# [Stated problem]
Please edit the rows starting with the line with "Handbook [165, 1242]" and going on through the line with "Series [261, 85]", replacing "center" with "midpoint" and leaving everything else unchanged. Return only those rows.

------ Material for this task ------

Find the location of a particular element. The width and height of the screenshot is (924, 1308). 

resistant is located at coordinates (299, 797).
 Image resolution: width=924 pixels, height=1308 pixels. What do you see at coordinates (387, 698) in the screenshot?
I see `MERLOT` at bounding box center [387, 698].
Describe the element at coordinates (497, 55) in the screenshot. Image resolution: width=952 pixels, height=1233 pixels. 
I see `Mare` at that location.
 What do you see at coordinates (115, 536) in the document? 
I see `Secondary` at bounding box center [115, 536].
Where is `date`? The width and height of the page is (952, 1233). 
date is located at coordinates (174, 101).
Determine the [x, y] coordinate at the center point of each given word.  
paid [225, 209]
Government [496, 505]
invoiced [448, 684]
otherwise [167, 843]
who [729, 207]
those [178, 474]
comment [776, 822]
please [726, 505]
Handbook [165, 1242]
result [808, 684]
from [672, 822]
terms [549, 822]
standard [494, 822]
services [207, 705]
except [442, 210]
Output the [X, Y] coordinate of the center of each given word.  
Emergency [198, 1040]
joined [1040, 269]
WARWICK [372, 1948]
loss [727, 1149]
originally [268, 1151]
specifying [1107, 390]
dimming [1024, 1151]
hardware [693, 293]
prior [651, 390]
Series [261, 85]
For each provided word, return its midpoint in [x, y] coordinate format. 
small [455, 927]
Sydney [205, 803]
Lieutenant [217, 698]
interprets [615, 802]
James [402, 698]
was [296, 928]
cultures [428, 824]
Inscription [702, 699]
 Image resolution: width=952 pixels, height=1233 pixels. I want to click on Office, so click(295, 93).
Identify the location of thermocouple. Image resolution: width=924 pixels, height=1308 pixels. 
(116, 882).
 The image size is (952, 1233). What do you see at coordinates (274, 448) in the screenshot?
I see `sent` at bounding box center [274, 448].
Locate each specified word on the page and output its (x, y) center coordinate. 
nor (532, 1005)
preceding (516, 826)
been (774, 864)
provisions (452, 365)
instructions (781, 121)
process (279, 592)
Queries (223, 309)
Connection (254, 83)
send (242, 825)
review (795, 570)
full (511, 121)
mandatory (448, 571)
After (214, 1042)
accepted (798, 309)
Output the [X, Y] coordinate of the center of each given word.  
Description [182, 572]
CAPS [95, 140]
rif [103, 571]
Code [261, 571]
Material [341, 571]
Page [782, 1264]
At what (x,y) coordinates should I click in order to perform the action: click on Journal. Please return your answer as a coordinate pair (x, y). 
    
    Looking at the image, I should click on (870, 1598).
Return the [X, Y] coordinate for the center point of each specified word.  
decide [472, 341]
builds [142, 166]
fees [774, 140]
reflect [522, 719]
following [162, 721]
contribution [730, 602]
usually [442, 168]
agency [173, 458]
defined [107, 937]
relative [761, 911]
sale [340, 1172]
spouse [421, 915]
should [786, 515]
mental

------

# [Result]
Handbook [165, 1242]
result [808, 684]
from [672, 822]
terms [549, 822]
standard [494, 822]
services [207, 705]
except [442, 210]
Output the [X, Y] coordinate of the midpoint of each given word.  
Emergency [198, 1040]
joined [1040, 269]
WARWICK [372, 1948]
loss [727, 1149]
originally [268, 1151]
specifying [1107, 390]
dimming [1024, 1151]
hardware [693, 293]
prior [651, 390]
Series [261, 85]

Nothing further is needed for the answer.